How is Thermo Fisher supporting developers in navigating the diverse regulatory environments across APJ and accelerating their journey toward patient treatment?

Navigating the diverse regulatory environments across APJ presents several challenges for CGT developers. However, there are opportunities through enhanced communication and collaboration among suppliers, health authorities, and drug manufacturers, and the promotion of regulatory reliance.

We empower developers with a comprehensive portfolio of GMP manufactured, well-characterized ancillary and critical starting materials, complemented by advanced closed-system equipment designed specifically for CGT manufacturing. Our materials undergo rigorous testing to meet precise specifications and adhere to stringent international regulatory standards.

We provide GMP-manufactured media and reagents that are safety tested and supported by comprehensive regulatory and traceability documentation. This reduces regulatory complexities and facilitates a seamless transition from research to GMP-compliant manufacturing environments.

The ancillary materials and equipment are supported by detailed regulatory documentation.
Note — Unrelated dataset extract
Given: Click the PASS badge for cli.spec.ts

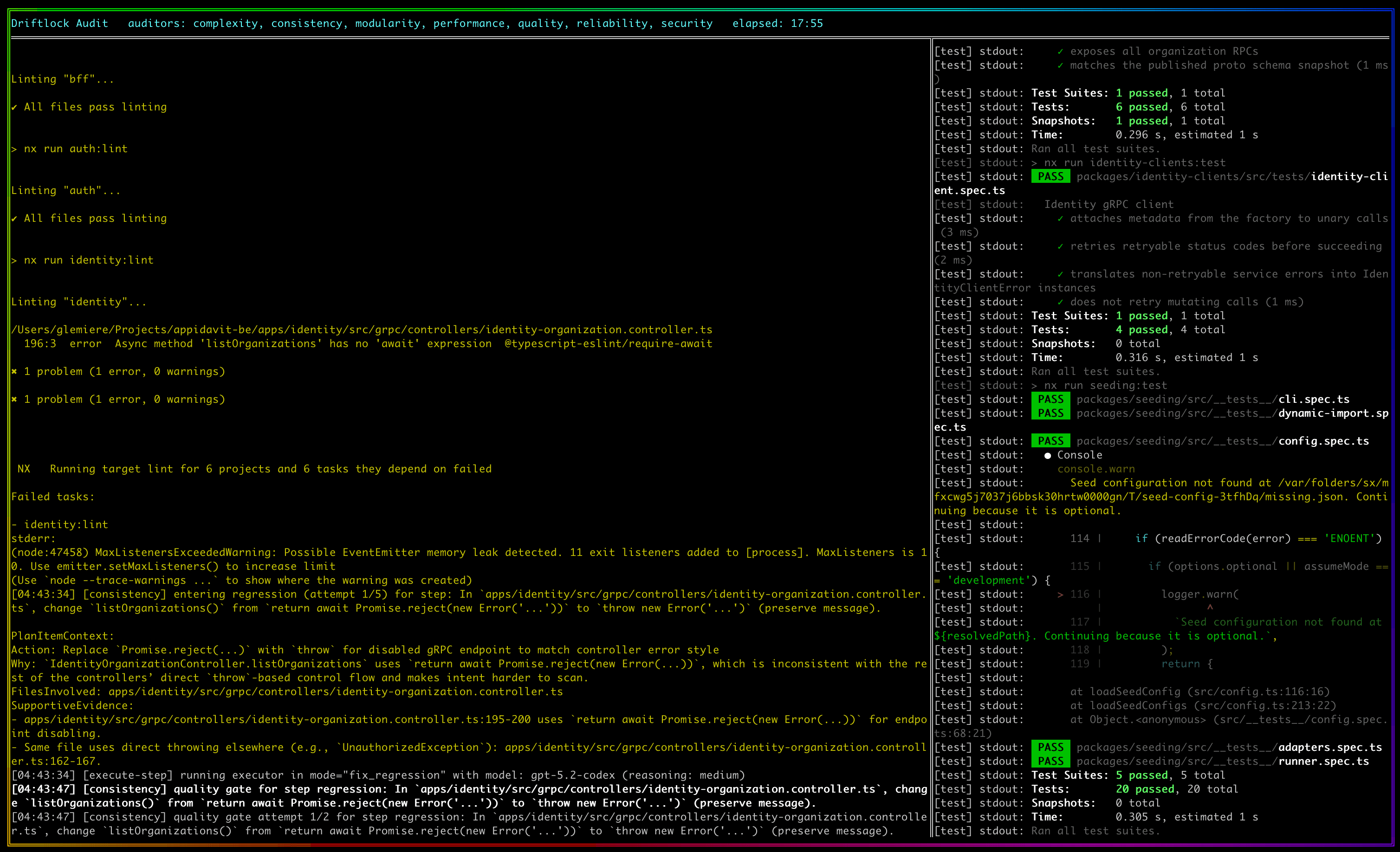Looking at the screenshot, I should tap(1050, 399).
By actively contributing to ISO committees and continuously monitoring the evolving regulatory landscape, our solutions remain cutting-edge, safe, and fully aligned with global compliance standards.

Beyond products, we drive thought leadership through whitepapers, educational articles, and strategic partnerships, offering guidance that accelerates the progression from research to clinical trials.  We support customers in advancing CGT therapies, helping them deliver treatments to patients faster and more efficiently.
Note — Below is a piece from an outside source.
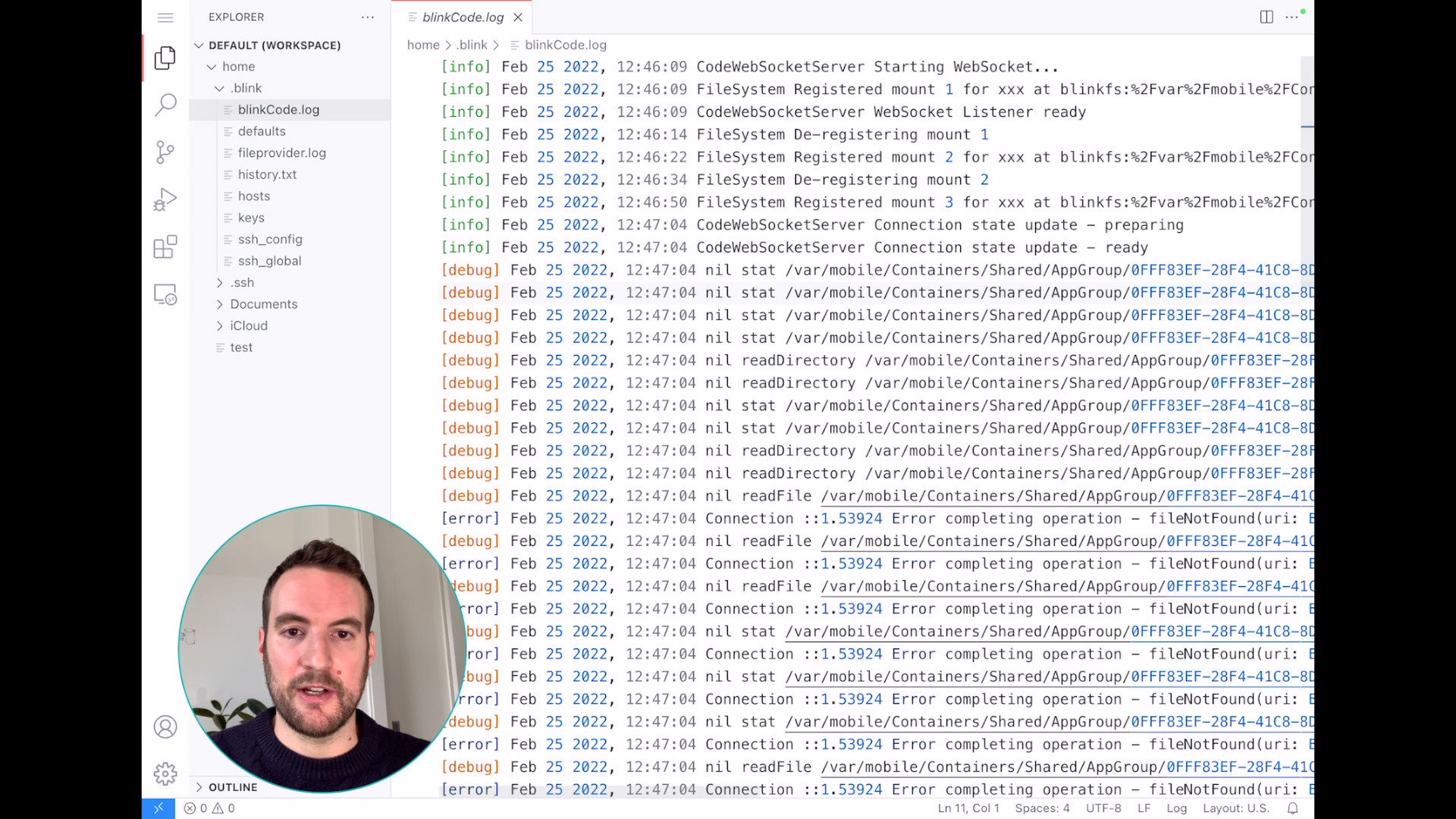
Task: Click the Accounts icon in activity bar
Action: 165,726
What forward-looking strategies is Thermo Fisher prioritizing to ensure continued innovation and leadership in the cell and gene therapy industry?

Our long-term vision for continued leadership and innovation in the CGT space is rooted in our unwavering commitment to advancing transformative science, delivering patient-centric solutions, and fostering strategic partnerships.
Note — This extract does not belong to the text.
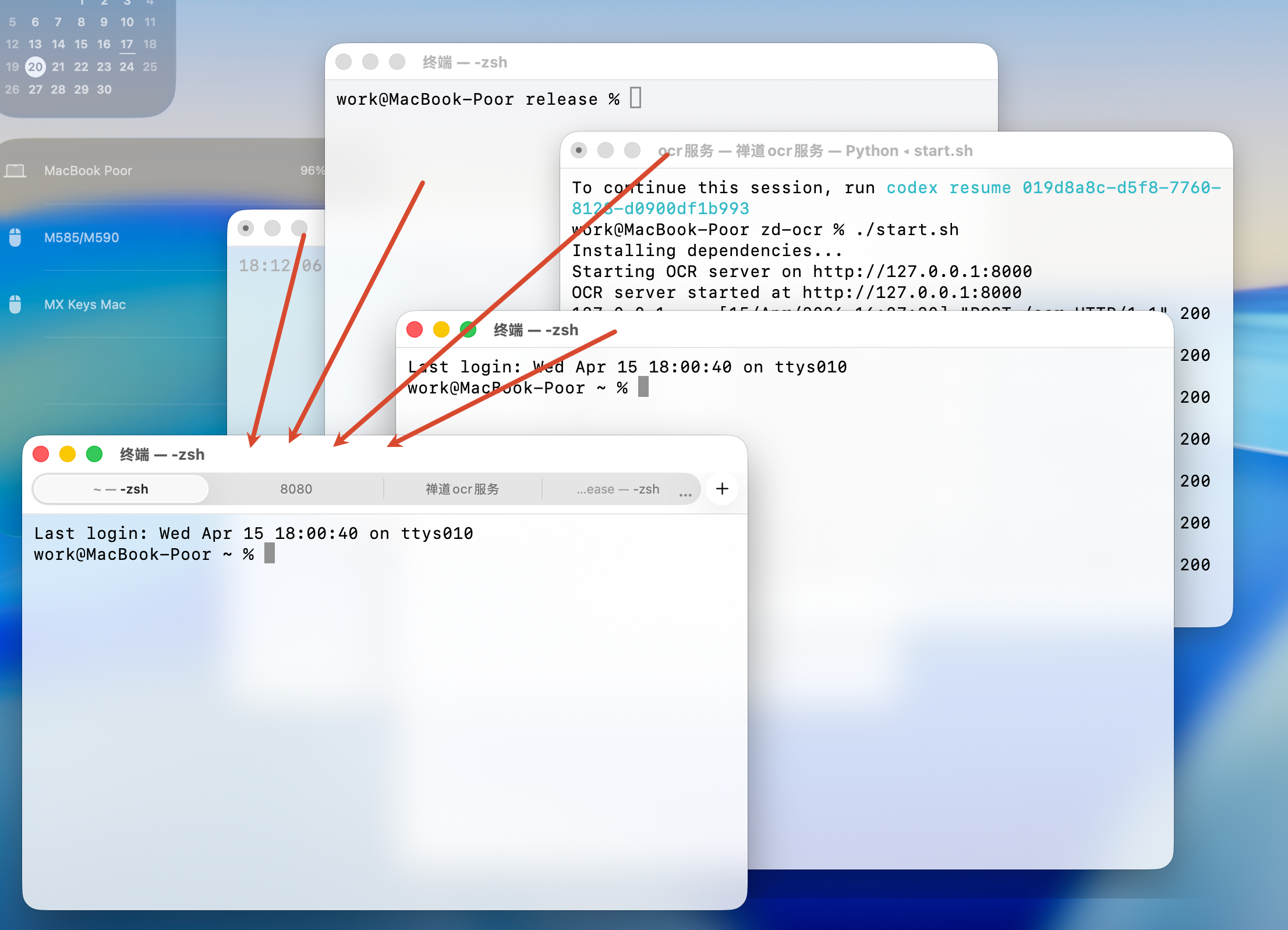Minimize the front tabbed terminal window
This screenshot has width=1288, height=930.
pos(68,454)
Accelerating Scientific Innovation: Accelerating scientific innovation is at the core of our commitment to advancing CGT. We are driving standardization across the field through a suite of closed, automated solutions that not only integrate seamlessly at the physical level but also digitally, using tools like Gibco™CTS™ Cellmation software.

In addition, we are leveraging the transformative potential of AI and machine learning to enhance research and product qualification processes. For example, the Invitrogen™  Attune™ CytPix™ Flow Cytometer cell imaging software enables deeper insights into cell function, paving the way for more precise and efficient therapeutic development. These innovations exemplify our dedication to setting new benchmarks in CGT, ensuring that we continue to lead with impactful, cutting-edge solutions.

Scalability and a culture of excellence: By increasing cross-border partnerships and strengthening our internal CGT capabilities across APJ offices, we ensure access to robust technical expertise that drives innovation and operational efficiency.

Equally, we recognize that the foundation of excellence lies in a skilled and empowered workforce. To that end, we are committed to workforce development through expanded training opportunities, working in collaboration with both current and emerging partner institutes. These efforts not only enhance our scalability but also cultivate a culture of continuous learning and innovation, ensuring we remain at the forefront of the CGT space.